Authors
F Díaz-Viraqué1; C Robello2; 1 Institut Pasteur Montevideo, Uruguay; 2 Institut Pasteur Montevideo; Facultad de Medicina, Universidad de la República, Uruguay Discussion
Trypanosomatids are unicellular eukaryotes that differ from the rest of the eukaryotes in several aspects regarding RNA metabolism, gene expression regulation and gene organization. Recently, with the advent of long-read technologies (PacBio and Oxford Nanopore Technologies), several trypanosomatid genome assemblies were published using third-generation sequencing technologies which improves genome sequencing contiguity. Even though several efforts were made in order to correctly annotate coding genes and repetitive sequences, non-coding RNA annotation has not been thoroughly assessed. These RNA genes encode functional RNA products and they are often a neglected class of genes in large scale genome analysis probably due to their sequence and structure diversity that require more dedicated annotation. Since these genes do not present the features that define coding genes (e.g. long open reading frames) and instead present limited sequence conservation, classical strategies for gene annotation can not be used. The peculiar mechanisms of RNA metabolism in trypanosomatids and the improved genomes’ assemblies prompted us to study how the non-coding RNA genes are organized in these genomes.

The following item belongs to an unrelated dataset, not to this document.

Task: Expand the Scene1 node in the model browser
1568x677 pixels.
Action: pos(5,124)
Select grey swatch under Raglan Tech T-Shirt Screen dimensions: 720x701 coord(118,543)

We used several optimized algorithms depending on the RNA to re-annotate them providing a complete annotation, including the identification of previously undescribed non-coding RNAs as well as the correct annotation of genes that were previously incorrectly assigned. In sum, this work reports a highly curated genome annotation, and unveils the organization of non-coding RNAs in trypanosomatid genome assemblies.